Apa kabar DSK Aceh Tengah? Riba Sudah Merajalela.

Poster say no to riba. Foto: Net

TAKENGON | KenNews.id – Sistem keuangan syariah di Aceh Tengah kembali dipertanyakan publik. Meski Qanun Lembaga Keuangan Syariah (LKS) Aceh telah berjalan, faktanya Dewan Syariah Kabupaten (DSK) Aceh Tengah belum terbentuk sama sekali, sehingga peran pengawasan terhadap praktik riba, rentenir, dan konversi lembaga keuangan syariah masih kosong.

Qanun Syariah Jalan di Kertas, Realitas Ekonomi di Desa Tidak Bergerak

Qanun Aceh Nomor 11 Tahun 2018 mengamanatkan pembentukan lembaga pengawas syariah di setiap kabupaten/kota. Namun hampir 5 tahun sejak qanun berlaku, Aceh Tengah belum memiliki satu pun DSK. Akibatnya, pengawasan dan pembinaan tentang sistem keuangan syariah belum pernah sampai pada level masyarakat secara menyeluruh.

Di lapangan, praktik pinjaman berbunga (riba) dan aktivitas rentenir masih menjadi pilihan utama warga. Hal ini mencerminkan bahwa aturan syariah belum menyentuh realitas ekonomi rakyat kecil.

Kenapa DSK Belum Terbentuk?

Sumber KenNews menyebut beberapa faktor yang menyebabkan stagnasi pembentukan DSK di Aceh Tengah: Minimnya komitmen kelembagaan daerah terhadap prioritas pembentukan DSK; Keterbatasan sumber daya manusia ahli syariah, terutama profesional yang tersertifikasi sebagai Dewan Pengawas Syariah (DPS); Koordinasi yang belum efektif antara pemerintah daerah, Majelis Permusyawaratan Ulama (MPU) Aceh, serta DSA Aceh.

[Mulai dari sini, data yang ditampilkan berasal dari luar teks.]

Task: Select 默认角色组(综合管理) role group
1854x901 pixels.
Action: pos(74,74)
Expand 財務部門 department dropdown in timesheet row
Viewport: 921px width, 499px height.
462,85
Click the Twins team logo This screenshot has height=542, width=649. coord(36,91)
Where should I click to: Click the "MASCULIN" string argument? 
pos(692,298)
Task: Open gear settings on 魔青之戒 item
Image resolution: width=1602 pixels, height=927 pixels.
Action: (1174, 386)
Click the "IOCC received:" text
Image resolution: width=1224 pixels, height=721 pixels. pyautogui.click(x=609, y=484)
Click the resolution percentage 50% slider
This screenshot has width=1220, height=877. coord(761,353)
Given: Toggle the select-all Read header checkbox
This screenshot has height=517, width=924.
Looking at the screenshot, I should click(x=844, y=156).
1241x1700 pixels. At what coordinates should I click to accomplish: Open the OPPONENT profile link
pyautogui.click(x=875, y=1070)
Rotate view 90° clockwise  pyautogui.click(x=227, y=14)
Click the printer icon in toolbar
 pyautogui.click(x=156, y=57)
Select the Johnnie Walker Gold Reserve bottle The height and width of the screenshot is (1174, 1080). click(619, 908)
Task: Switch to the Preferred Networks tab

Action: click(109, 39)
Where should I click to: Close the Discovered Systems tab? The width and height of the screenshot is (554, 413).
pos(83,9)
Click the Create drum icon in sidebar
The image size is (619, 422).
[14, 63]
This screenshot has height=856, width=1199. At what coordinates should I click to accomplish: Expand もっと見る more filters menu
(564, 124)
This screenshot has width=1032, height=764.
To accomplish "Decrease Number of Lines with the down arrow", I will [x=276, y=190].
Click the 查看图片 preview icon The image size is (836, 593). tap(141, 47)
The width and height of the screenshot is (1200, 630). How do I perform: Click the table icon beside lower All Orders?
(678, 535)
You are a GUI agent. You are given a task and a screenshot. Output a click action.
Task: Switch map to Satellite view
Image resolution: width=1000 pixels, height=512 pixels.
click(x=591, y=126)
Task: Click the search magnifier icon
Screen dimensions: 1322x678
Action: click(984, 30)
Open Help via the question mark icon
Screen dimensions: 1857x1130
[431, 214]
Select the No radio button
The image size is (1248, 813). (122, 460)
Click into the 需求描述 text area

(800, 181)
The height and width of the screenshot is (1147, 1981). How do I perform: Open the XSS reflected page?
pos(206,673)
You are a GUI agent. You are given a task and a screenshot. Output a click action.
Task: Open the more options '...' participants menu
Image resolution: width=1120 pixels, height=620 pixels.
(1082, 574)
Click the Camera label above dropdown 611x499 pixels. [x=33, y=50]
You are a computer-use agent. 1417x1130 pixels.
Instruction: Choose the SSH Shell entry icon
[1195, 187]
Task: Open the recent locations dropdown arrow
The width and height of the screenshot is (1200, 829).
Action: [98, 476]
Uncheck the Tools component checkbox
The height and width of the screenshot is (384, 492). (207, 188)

Sejak Dewan Syariah Aceh (DSA) dibentuk di tingkat provinsi, belum ada perpanjangan tangan struktural di tingkat kabupaten yang bisa menindaklanjuti amanat qanun.

Dampak Langsung pada Masyarakat

Tanpa DSK: Tidak ada pengawasan langsun terhadap koperasi (Rentenir berkedok koperasi); Pegadaian atau lembaga keuangan mikro lainnya; Konversi lembaga konvensional ke syariah berjalan lambat atau bahkan tidak dimulai.; Pendidikan dan sosialisasi syariah ke akar rumput minim, sehingga masyarakat lebih memilih pinjaman cepat dari rentenir dibanding instrumen syariah yang formal.

Seorang warga desa kepada KenNews mengatakan, “Riba di sini bukan masalah hukum lagi, tapi kebutuhan hidup.” Ucapan ini menggambarkan sebuah realitas pahit di mana sistem formal syariah belum memberikan solusi yang nyata.

Qanun LKS di Ambang Krisis Implementasi

Qanun yang ambisius kini tampak “tertinggal” di belakang realitas ekonomi warga. Qanun LKS yang semula dipuji sebagai wujud keberpihakan Aceh terhadap ekonomi syariah kini menghadapi kenyataan pahit: aturan kuat, implementasi lemah.

Para pengamat lokal menilai, tanpa DSK, Qanun LKS hanya akan jadi pajangan hukum. Mereka mendesak Pemkab Aceh Tengah bersama MPU Aceh segera: Membentuk DSK secara resmi; Menyiapkan DPS bersertifikat; Melakukan audit lembaga keuangan lokal; Menjalankan program literasi ekonomi syariah masif.

Masyarakat Menunggu Aksi Nyata

Apa artinya qanun syariah jika hanya ada di buku? Masyarakat Aceh Tengah kini menanti apakah pemerintah daerah akan segera mengambil langkah nyata atau membiarkan praktik riba terus menggerogoti ekonomi rakyat kecil.

Aceh Tengah membutuhkan DSK bukan sebagai simbol, tetapi sebagai garda nyata penegak syariah ekonomi.